Seguing beautifully, Dr Cranley and Dr Kemp work out that Dr Griffin was experimenting with a dangerous drug, monocane, made from flowers in India.  Dr Cranley explains that an experiment with the drug on a dog turned it white and raving mad.

Back at Dr Kemp’s home, he hears a story on the radio story about the Invisible Man, but before he can react, the Invisible Man reveals himself to be in the room with him.  ‘Don’t be afraid, Kemp, it’s me,’ he says, but soon turns to violent threats.

Back at the pub again, the police chief shows up and doesn’t believe a word of what the villagers tell him about the Invisible Man.  The latter also returns to the pub with the unwilling Dr Kemp’s help, as he needs to recover his scientific notebooks.  After dropping them to Dr Kemp through the window, he causes more destruction in the pub, and kills the chief of police.

We then cut to some detectives, who are making a search plan.  A country-wide radio broadcast interrupts people’s evening activities (we get a lot of scenes of dances in community halls and men sitting smoking pipes in their parlours, which is a lovely reminder of the age of this film!), and everyone in the country locks their doors.

Once he’s sure the Invisible Man is asleep, Dr Kemp makes a phone call to Dr Cranley, who says he’ll come in the morning so as not to arouse suspicion.  Dr Cranley then idiotically tells Flora what’s going on, and she insists on going round to see ‘Jack’ right this minute.  Meanwhile, Dr Kemp calls the police, disregarding Dr Cranley’s advice to keep the fact of Dr Griffin being the Invisible Man to themselves (which is fair enough, as it’s bad advice).

The Invisible Man consents to seeing Flora alone, and tells her that he’s doing it all for her – he wants to achieve scientific greatness.  He’s obviously mad, and she does realise this, but also clearly still loves him.  Dr Cranley and Flora leave, and the Invisible Man, who has spotted the police, escapes from the house, but not before vowing to Dr Kemp that he will kill kim at 10pm the following night.

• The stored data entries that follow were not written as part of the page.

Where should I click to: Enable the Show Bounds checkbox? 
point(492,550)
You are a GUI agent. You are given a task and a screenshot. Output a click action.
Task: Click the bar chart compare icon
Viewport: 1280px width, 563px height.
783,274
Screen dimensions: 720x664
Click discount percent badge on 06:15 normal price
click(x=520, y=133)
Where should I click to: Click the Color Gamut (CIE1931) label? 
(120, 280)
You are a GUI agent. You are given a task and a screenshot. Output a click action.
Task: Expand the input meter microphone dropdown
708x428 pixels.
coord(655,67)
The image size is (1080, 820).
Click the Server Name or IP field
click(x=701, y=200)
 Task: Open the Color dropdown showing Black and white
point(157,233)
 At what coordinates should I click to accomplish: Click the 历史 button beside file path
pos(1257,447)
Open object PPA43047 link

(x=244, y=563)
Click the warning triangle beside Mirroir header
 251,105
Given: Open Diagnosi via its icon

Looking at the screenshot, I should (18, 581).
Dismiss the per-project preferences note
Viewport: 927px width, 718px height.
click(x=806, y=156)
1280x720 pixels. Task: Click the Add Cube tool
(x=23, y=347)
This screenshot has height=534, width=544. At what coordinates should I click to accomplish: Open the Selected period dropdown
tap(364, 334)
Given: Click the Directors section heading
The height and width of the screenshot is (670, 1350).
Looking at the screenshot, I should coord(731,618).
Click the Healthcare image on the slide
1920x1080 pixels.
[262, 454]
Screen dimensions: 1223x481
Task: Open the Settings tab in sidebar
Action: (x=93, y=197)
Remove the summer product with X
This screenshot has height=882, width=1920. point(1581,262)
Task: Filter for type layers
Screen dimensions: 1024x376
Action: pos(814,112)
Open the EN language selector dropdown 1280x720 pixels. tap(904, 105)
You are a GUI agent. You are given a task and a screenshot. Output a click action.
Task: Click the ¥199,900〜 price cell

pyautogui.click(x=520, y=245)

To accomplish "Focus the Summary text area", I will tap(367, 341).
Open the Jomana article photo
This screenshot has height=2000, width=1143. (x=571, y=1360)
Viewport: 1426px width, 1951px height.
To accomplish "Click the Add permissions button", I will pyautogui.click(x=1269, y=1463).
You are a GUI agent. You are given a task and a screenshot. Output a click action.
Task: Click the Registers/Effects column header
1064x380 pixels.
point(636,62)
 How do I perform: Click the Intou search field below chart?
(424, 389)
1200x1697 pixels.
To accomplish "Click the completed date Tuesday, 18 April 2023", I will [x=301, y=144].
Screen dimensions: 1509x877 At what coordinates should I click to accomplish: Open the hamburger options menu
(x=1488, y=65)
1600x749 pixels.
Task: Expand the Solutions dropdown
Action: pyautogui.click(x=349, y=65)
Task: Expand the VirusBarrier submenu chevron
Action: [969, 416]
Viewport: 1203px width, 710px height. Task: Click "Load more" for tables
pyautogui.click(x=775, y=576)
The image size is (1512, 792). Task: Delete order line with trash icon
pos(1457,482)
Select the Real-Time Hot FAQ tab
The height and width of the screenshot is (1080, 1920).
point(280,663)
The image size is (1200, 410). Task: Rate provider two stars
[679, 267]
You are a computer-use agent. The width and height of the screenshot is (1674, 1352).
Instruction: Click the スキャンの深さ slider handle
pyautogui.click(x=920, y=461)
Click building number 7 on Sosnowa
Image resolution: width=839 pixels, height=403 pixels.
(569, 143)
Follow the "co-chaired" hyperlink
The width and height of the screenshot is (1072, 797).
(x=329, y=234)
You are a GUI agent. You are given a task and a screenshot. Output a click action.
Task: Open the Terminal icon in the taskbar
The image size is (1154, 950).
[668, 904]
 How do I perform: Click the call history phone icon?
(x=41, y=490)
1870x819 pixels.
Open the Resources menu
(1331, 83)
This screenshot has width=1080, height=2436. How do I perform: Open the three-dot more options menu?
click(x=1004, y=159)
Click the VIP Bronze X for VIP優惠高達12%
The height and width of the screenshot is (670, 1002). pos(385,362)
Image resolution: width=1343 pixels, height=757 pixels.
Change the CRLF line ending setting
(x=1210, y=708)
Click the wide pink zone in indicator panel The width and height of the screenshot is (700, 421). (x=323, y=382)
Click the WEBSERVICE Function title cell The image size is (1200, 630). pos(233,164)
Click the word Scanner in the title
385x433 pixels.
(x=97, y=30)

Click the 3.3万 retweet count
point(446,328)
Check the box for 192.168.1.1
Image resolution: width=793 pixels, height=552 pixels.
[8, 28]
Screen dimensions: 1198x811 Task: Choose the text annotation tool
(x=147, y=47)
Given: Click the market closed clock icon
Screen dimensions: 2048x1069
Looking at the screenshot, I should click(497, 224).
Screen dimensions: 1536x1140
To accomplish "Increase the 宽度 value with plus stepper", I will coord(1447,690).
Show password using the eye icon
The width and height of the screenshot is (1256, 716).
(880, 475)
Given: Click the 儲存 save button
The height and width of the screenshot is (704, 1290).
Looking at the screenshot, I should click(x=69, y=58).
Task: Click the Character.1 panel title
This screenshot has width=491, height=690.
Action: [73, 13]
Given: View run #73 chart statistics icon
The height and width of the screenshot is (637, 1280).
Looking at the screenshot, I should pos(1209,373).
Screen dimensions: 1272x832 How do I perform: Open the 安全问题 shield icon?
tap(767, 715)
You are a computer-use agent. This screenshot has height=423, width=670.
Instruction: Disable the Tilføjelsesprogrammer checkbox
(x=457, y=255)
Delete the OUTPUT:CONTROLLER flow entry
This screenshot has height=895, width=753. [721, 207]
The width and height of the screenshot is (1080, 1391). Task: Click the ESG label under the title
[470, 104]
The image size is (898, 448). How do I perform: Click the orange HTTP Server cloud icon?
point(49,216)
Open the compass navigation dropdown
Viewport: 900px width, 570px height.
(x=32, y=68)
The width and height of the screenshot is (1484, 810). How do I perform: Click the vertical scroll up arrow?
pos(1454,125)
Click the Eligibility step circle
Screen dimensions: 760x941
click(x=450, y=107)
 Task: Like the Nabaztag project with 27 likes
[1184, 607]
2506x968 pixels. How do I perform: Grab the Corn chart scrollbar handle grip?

Next morning, Dr Cranley is still trying to shield Dr Griffin from the police for some reason, but Dr Kemp tells them the truth.  Meanwhile, the Invisible Man goes around the country on a killing spree, causing a train to crash and throwing people off cliffs.

There’s an interesting shot where the distraught Flora looks at a picture of ‘Jack’ – but even then, the viewer is not shown the picture, so we still don’t know what his face looks like.

The police detectives have a plan to use Dr Kemp as bait to catch the Invisible Man, but Dr Kemp is no Jamie Lloyd in Halloween 5, and flatly refuses, so they have to come up with another plan where Dr Kemp will escape in disguise as a policeman and drive as far away as possible.  Unfortunately, the Invisible Man is one step ahead of them – he hides in Dr Kemp’s car, ties him up behind the wheel and sends the car off a cliff.

A convenient country-wide snowstorm, however, provides aid to the police.  When a farmer finds the Invisible Man sleeping in his barn, they decide to set fire to it and smoke him out so that they can see him in the snowstorm.  In the process of trying to escape, the Invisible Man is shot, and collapses in the snow.

Dr Cranley and Flora are told that there’s nothing that can be done, as the Invisible Man has taken a bullet to the lungs, but ‘his body will become visible as life goes’.  As such, after he tells Flora that he knows his scientific meddling was wrong, the Invisible Man dies, and we finally see Claude Rains as Jack Griffin in the last shot, which is a really nice touch.

I’d quite like to investigate other versions of this story now – I’ll definitely read the book, but Geth tells me the more modern film (Hollow Man with Kevin Bacon) is terrible!

Something more mid-century tomorrow.